フレアは攻撃用ではなく、赤外線追尾ミサイルを回避するための熱源として使用される。しかしバードストライクと同様にジェットエンジンやプロペラが破片を巻き込み事故につながる可能性があり、ほかの航空機の近くでの使用は極めて危険な行為であることから、フィリピン政府は「すべての危険行為を全面的に停止するよう」中国に求めた。
さらに19日にはサビナ礁を補給任務のため航行中のフィリピン沿岸警備隊の巡視船が、中国海警局の船に意図的に衝突され船腹に直径1㍍近い穴が空く深刻な被害を受けた。25日にも同礁では、漁船への食料などの補給活動をしていた漁業水産資源局の船が、中国海警局の船に接触され、放水を受け損傷している。
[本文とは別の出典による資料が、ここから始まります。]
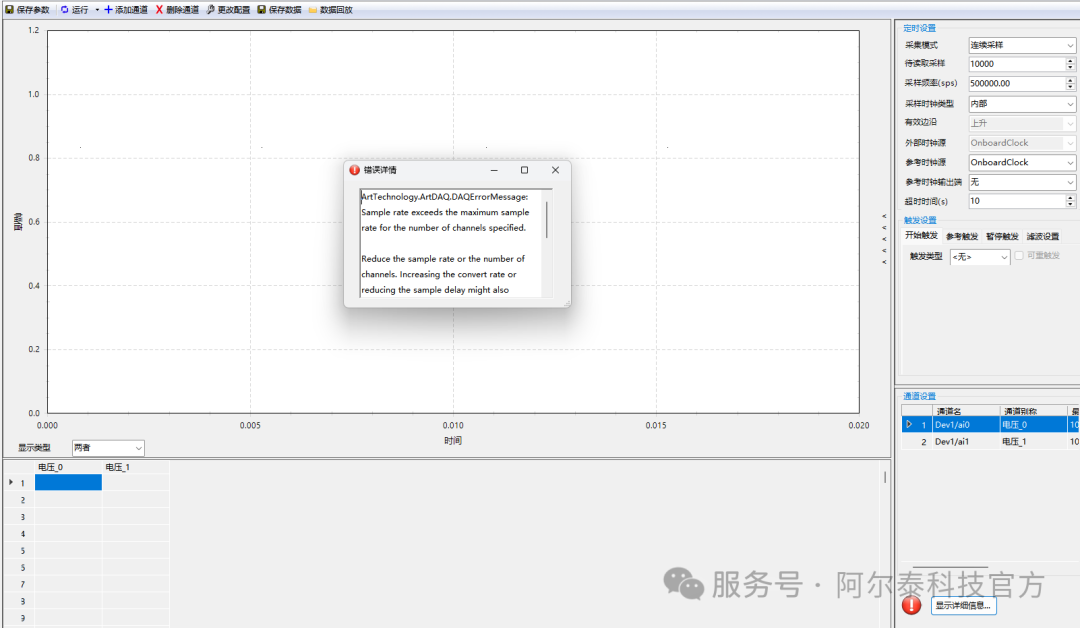Expand the 触发类型 trigger type dropdown
The image size is (1080, 628).
point(1004,257)
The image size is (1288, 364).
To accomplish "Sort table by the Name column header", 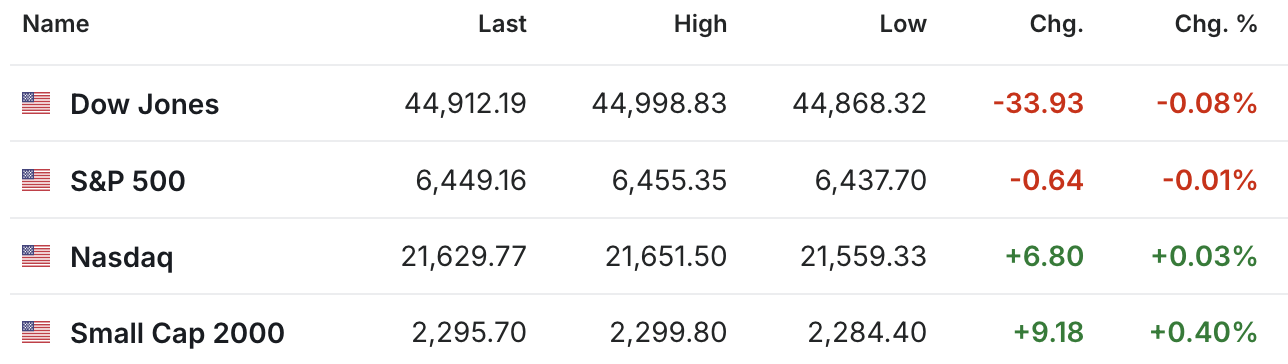I will 56,25.
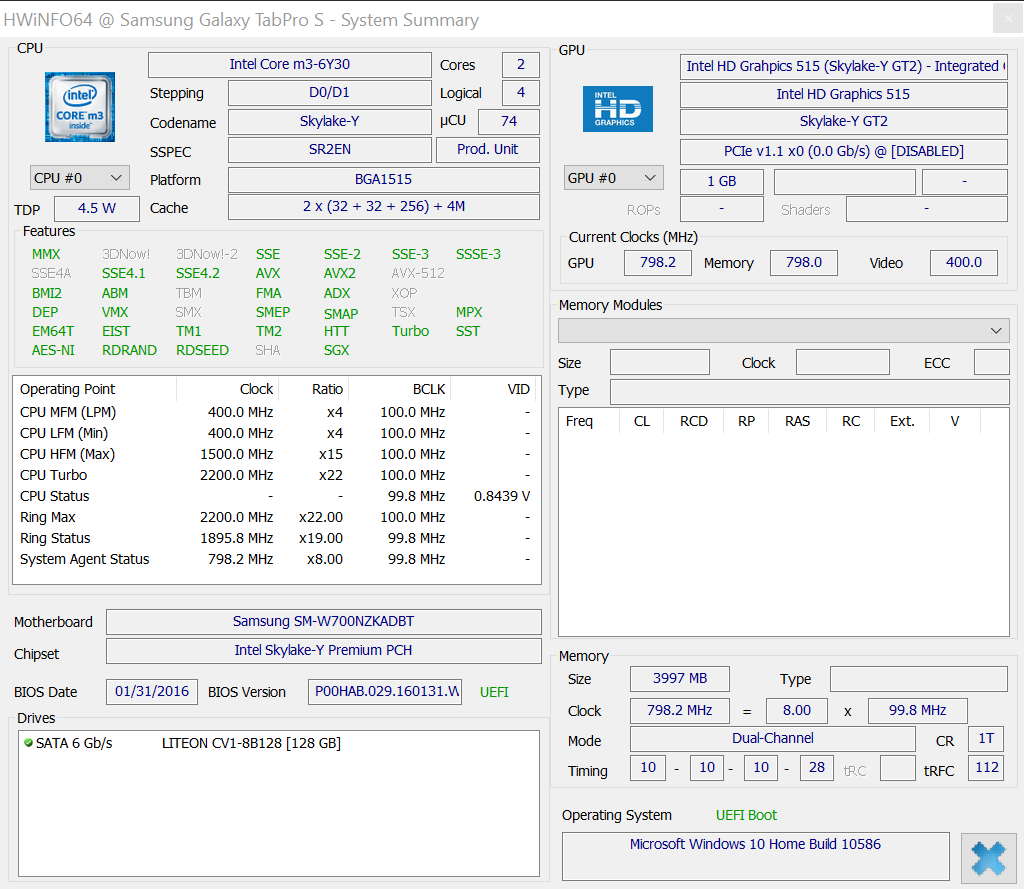Select the LITEON CV1-8B128 drive entry
This screenshot has width=1024, height=889.
pos(251,743)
フィリピンと中国は先月、アユンギン礁でフィリピンの防衛拠点となっている座礁船への補給活動を巡り、危険な衝突が多発していることを受け、緊張緩和のための暫定合意に至ったばかりだった。しかし今回の一連の危険行為が再発したことで、この合意を見直す可能性もあると外務省当局者が述べるなど、政府内には失望も広がっている。
中国のフレア発射に対しメリーケイ・カールソン駐フィリピン米大使は声明で「自由で開かれたインド太平洋地域を損なう挑発的かつ危険な行動を止めるべきだ」と中国を非難し、フィリピンへの支持を改めて強調した。また在フィリピン日本大使館も「地域の緊張を高める行為が繰り返されていることに対し、深刻な懸念を表明するとともに、緊張の緩和を強く求める」と声明を発表。平和的解決にコミットメントを示しているフィリピン政府の立場を高く評価した。
テオドロ国防相は27日、マニラで開催された米インド太平洋軍との会議の場で、南シナ海での度重なる威嚇行為を念頭に、中国は「国際平和の最大の破壊者」と強く非難。さらに中国が主張する南シナ海の広大な領有権は「何の根拠もない」と指摘し、断固たる行動を取るよう東南アジア諸国連合(ASEAN)の指導者に呼び掛けるなど、国際的な圧力が必要であることを強調した。
南シナ海は世界の主要な航路が通る戦略的な海域となっている。この海域の不安定化はアジア全体の安全保障や経済に広範な影響を与える可能性もあり、日本を含めた同盟国の支援が必要だ。